## Directions for this task:
Check every line below, and copy those that include "will".

## Material for the task:
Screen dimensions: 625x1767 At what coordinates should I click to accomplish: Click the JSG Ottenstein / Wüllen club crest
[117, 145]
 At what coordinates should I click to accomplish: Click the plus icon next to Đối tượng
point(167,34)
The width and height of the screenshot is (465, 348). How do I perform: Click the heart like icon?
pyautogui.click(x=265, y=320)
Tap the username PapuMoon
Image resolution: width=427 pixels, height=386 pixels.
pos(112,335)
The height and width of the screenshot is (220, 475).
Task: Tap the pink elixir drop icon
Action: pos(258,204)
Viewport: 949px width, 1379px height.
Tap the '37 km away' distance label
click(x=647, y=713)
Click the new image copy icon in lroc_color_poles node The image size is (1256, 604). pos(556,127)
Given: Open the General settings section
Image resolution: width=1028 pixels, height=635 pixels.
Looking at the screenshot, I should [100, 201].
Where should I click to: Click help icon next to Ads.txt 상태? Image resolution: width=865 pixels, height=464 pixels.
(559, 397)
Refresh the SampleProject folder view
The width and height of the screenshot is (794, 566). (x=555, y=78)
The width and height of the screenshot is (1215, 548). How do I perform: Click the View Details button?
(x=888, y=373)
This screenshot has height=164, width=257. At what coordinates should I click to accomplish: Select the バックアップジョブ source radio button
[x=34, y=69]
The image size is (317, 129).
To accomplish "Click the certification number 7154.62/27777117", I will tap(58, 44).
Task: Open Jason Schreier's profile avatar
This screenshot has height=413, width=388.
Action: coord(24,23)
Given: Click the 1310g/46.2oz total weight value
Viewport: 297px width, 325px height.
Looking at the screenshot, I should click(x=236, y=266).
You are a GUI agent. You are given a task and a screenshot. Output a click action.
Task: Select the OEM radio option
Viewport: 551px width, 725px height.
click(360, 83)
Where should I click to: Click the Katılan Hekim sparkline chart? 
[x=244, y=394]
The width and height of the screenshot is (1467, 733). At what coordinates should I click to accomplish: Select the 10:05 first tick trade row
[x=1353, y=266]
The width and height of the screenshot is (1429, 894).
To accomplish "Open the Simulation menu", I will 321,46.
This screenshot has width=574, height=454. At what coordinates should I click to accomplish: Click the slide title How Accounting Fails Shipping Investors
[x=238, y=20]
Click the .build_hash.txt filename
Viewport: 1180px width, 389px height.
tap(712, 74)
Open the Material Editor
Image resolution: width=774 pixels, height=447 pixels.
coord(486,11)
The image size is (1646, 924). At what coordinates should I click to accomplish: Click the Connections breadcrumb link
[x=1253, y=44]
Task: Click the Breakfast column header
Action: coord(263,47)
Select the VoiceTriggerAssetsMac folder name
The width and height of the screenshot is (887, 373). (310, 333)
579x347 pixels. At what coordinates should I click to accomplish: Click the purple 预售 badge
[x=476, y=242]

## Your solution:
To accomplish "Click the certification number 7154.62/27777117", I will tap(58, 44).
To accomplish "Open the Simulation menu", I will 321,46.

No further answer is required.